“The Sell Sider” is a column written for the sell side of the digital media community.
Today’s column is written by Alessandro De Zanche, an audience and data strategy consultant.
Many first incorrectly considered COVID-19 to be a “China issue,” then it became an “Asia issue.” Now it's a humankind issue.
Humanity, locked down in homes or not, is coping with a very high level of uncertainty, stress, fear and even panic.
Two instinctive reactions in such a scenario are to get as much information and guidance as possible and to turn to the reassurance of safe reference points: family, friends, institutions and trusted consumer and media brands.
Many consumer brands have emailed customers to reassure them about the health and well-being of their staff and clients in physical stores. They adapted their social media messages – not without hiccups here and there – and developed deeper concepts, encouraged social distancing, creatively fine-tuned their usual content and generated entertaining ideas for people stuck at home.
News media owners are playing their role of valued and trusted information source on different fronts, touching different areas: from breaking news to scientific explanations, medical guidance, logistics tips and tutorials to support for mental well-being for people in isolation. Meanwhile, misinformation and disinformation run freely in social media until platforms, some for the first time, step up their efforts to curb false information across their networks.
Many news publishers with paywalls have responsibly made coronavirus-related content free to benefit their communities, and the spike in traffic and subscriptions are once again proof of the role of quality media in our societies.
Then comes advertising.
Campaigns and budgets already planned and committed to have been put on hold, delivering a blow to media owners right when humanity most needs them at the top of their game and resources. Worse, most brands and agencies still running campaigns are blacklisting all coronavirus-related content. That has led to empty ad slots filled with “cloud ads” popping up, including on the homepage of The New York Times.
Hypocritically, many brands telling us in emails how much they care for people’s well-being, reassuring us on social media that they are by our sides during lockdowns, are shying away from content that “saves lives,” as IAB President David Cohen puts it.
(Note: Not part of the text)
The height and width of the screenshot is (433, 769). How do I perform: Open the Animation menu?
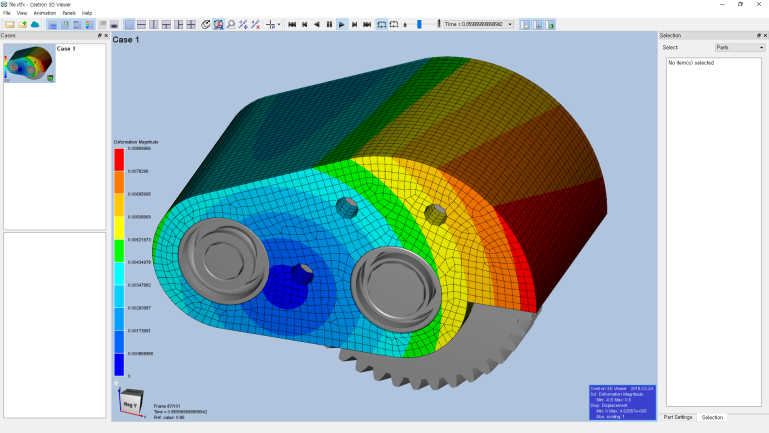coord(44,13)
Directly related to content and advertising budgets is the financial stability of media owners to ensure “that credible news organizations can afford the staff required to provide critically vital information. It ensures that reckless disinformation efforts will be blunted by news that is accurate, fact-checked and reliable. It ensures that the public at large – the people who buy [advertisers’] products – stay alive and well,” Cohen said.
Many advertisers prefer to appear beside silly polls, click-bait stories or other cheap ads instead of marketing their products in quality media environments, which today happen to be filled with coronavirus stories. That approach ignores the fact that coronavirus is part of our lives today, and audiences – their customers – are smart enough to disconnect the brand from the virus.
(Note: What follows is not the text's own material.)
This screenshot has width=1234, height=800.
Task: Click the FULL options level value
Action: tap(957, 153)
Consultant Mark Ritson perfectly put it this way in a recent piece: “As the coronavirus crisis deepens – and we should remember this is only the very start – we will see more examples of brands that remembered their values in the face of gigantic pressure; and of those that pressed the exit button and left customers, employees and the broader public to their own devices. Customers […] have long memories.”
Seeing media owners as innocent victims here, however, would be a misrepresentation. Many of their advertising executives have track records of sticking to the programmatic open marketplace, which undermines their quality, reputation and long-term sustainability. Some play the victim of keyword blacklisting, which is one of many downsides of the real-time bidding (RTB) ecosystem.
RTB and a short-term focus on monetization are the root problems and have done more damage to media owners’ advertising revenues than keyword blacklisting, an acknowledged and necessary practice in the programmatic open marketplace.
It is also confirmation of how disconnected digital advertising and marketing teams can be from their companies’ core values, purposes and audiences.
Brands and media owners should use this emergency, of a scale not seen since WWII, as an opportunity to reassess their assumptions, dynamics and approach to digital advertising and marketing for the benefit of society and our economies.
Humanity needs a trustworthy, independent, solid and self-sustaining news media category. And so does everybody in the advertising ecosystem, no matter what side they work for.
If media content about coronavirus “saves lives,” the failure to support it should leave a stain on our professional credibility and consciences.